Coberturas oba-oba 

Antônio Carlos Miguel  questiona a mistura entre jornalismo e propaganda que impera na cobertura cultural

Na edição noturna de telejornal local, reportagem sobre a chuva que finalmente chegara com tudo na região metropolitana do Rio de Janeiro termina com o alerta das autoridades para que moradores só saiam de casa se for realmente necessário. Após o intervalo comercial, em outra cobertura, sobre uma série de shows na Marina da Glória, ao ar livre e com elenco (horripilante) pra lá de eclético, a repórter parece estar em outro mundo. Com o tom eufórico que, nos últimos tempos, caracteriza o jornalismo quando o tema é cultura e entretenimento, minimiza o temporal que começava a chegar a Centro e Zona Sul cariocas, e já fazia estragos em diversos outros pontos em torno da Baía da Guanabara. Termina sua participação nos bastidores, entrevistando a dupla sertaneja escalada para abrir a noite e, num crescente de empolgação, parece incentivar quem ainda não comprou seu ingresso a correr que ainda dá tempo. Tempo ruim, como, horas depois, se confirmou. Showveu!

Aparente e felizmente, sem grandes problemas no evento em questão. Enquanto, na tarde do dia seguinte (domingo, 14 de janeiro), as vítimas fatais da enxurrada na noite passada em Niterói e arredores e cidades da Baixada Fluminense já chegam a 11 – mais duas pessoas desaparecidas, arrastadas pelas águas.

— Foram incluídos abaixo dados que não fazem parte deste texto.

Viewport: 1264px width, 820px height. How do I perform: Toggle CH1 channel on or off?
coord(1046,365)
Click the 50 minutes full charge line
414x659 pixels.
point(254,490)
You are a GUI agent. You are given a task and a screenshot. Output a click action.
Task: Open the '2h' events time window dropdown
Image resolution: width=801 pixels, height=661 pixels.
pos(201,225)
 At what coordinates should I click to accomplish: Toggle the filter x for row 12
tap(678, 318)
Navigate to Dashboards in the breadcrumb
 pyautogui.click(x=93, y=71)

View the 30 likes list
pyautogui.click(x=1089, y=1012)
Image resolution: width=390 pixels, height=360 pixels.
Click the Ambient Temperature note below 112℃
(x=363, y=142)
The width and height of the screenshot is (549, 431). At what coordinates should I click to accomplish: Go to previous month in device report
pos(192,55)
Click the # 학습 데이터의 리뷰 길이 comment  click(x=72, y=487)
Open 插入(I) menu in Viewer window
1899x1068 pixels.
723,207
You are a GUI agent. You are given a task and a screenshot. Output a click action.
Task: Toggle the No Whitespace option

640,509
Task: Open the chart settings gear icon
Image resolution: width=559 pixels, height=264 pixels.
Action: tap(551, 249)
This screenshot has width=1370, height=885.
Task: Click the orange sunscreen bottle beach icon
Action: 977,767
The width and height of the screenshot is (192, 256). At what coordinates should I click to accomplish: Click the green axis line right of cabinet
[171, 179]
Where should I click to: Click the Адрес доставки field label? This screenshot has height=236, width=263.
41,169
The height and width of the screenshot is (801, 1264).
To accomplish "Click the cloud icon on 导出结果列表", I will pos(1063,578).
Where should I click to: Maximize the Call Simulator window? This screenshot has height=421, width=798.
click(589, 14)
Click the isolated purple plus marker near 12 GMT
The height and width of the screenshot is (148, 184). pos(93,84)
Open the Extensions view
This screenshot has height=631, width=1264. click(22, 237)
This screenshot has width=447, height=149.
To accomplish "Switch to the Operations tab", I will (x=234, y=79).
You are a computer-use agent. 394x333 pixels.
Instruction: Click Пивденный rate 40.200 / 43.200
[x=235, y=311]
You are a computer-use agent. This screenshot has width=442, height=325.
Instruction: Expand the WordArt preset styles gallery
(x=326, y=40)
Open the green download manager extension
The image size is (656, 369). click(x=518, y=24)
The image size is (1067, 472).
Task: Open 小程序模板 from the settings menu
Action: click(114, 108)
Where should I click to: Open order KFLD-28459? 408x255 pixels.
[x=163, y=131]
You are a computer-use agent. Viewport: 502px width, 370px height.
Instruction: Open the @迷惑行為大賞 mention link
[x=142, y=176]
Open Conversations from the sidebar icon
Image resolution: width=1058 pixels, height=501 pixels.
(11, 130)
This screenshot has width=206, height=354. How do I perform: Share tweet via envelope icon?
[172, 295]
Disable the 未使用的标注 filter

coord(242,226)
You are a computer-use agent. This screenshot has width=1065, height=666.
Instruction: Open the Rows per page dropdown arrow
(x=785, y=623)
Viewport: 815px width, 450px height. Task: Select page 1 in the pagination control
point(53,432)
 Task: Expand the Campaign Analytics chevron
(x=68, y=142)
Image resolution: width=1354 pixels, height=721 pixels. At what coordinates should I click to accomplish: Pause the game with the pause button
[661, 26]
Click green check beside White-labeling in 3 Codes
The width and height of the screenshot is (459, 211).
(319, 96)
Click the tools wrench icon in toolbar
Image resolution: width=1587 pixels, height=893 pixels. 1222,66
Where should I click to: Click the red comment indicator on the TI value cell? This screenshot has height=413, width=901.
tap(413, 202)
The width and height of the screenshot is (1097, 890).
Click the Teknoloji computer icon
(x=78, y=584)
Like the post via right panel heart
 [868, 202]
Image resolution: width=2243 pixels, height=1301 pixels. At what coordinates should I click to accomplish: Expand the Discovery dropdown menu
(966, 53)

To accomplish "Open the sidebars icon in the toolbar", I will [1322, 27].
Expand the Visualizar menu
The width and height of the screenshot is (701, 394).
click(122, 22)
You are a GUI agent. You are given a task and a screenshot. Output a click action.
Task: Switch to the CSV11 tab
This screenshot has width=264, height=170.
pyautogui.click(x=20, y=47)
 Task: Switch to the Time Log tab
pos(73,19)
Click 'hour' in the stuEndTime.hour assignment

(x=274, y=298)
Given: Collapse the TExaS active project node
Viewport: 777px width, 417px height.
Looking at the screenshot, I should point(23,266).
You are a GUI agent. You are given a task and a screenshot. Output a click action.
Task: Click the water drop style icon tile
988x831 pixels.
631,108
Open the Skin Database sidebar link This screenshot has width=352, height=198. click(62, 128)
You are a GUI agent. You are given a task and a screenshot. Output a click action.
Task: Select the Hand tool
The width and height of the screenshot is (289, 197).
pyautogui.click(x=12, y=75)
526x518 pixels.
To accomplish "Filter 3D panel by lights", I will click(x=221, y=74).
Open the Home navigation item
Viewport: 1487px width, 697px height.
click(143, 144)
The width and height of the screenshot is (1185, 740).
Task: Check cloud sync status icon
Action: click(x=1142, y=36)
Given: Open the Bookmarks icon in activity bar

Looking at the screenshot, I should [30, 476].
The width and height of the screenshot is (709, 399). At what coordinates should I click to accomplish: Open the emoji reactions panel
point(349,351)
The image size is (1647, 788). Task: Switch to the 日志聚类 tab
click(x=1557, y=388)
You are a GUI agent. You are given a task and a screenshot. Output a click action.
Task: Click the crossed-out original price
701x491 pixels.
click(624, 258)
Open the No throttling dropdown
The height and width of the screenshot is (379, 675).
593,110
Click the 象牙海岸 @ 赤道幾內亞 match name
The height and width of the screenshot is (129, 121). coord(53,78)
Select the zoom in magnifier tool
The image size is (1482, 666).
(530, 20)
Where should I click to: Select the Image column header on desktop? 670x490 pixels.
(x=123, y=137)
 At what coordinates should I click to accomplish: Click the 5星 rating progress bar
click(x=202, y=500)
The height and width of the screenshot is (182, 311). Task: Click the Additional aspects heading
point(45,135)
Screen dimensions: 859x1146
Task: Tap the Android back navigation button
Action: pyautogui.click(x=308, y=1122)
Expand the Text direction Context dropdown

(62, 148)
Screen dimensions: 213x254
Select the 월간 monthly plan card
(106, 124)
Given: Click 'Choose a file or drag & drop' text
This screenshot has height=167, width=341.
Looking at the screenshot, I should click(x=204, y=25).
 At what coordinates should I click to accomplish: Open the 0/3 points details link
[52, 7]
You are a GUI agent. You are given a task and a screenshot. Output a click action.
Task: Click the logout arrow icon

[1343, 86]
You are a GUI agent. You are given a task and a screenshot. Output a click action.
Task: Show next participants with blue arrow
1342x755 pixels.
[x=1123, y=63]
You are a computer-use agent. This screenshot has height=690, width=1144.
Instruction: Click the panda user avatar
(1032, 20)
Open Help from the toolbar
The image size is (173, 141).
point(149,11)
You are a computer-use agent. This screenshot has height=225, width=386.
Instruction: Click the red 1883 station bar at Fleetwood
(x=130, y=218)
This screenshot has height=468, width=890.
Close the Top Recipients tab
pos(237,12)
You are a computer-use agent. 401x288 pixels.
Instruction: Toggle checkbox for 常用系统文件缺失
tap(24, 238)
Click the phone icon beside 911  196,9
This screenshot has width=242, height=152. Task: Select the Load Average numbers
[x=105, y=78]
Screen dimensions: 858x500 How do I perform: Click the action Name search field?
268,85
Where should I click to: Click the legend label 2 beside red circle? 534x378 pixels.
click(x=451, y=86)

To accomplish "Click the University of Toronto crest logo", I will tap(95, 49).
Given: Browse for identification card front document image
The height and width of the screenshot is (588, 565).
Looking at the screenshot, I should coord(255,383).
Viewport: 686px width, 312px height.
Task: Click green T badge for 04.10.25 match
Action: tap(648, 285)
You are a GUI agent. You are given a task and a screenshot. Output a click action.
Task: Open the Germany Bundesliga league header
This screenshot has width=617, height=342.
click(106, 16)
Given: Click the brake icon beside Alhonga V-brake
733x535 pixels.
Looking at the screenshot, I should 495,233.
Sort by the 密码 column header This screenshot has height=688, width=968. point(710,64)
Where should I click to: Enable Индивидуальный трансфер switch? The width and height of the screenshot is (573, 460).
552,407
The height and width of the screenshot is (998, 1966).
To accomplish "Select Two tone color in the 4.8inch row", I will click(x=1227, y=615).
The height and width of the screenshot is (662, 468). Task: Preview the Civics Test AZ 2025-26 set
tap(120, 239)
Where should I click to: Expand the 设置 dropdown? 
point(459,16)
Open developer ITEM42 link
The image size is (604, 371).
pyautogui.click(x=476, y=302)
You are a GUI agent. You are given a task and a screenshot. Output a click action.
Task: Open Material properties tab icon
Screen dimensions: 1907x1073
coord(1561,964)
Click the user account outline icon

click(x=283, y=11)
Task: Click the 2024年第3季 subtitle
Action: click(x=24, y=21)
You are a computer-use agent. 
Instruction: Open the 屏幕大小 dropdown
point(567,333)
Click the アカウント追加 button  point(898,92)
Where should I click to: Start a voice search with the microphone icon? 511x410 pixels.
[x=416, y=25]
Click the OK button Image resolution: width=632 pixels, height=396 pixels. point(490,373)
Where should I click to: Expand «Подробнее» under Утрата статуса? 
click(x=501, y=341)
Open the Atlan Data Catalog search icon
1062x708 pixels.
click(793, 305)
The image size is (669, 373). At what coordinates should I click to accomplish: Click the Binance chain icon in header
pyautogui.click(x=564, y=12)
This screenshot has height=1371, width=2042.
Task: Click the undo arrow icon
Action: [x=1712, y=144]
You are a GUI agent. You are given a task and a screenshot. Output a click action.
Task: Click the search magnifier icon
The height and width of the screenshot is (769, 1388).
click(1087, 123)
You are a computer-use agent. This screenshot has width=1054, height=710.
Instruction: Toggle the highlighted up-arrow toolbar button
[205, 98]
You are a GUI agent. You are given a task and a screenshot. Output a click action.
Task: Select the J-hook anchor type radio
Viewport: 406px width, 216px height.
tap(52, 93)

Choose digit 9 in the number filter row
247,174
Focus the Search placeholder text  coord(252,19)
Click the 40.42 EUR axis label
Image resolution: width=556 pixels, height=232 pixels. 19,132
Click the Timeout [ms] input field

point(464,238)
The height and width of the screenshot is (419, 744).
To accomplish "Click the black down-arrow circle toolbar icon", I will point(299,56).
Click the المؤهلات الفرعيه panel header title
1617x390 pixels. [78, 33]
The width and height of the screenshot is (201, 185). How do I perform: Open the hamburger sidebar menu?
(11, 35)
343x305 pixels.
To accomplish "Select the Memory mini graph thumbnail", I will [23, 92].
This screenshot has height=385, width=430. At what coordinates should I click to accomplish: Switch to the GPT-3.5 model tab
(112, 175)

Quando foi mesmo que jornalismo cultural virou propaganda? Em TV, rádio, jornal, internet, a forma como é apresentada qualquer nova atração de festivais, seja esse Universo Spanta ou megas como Lollapaloza, The Town ou RiR, é quase sempre risível. Ou irritante. Artistas que batem ponto anualmente em tais eventos são anunciados com estardalhaço, quando, no máximo, mereciam o tédio. “Lá vem de novo aquele chato”, diria um autêntico e esnobe carioca tempos atrás.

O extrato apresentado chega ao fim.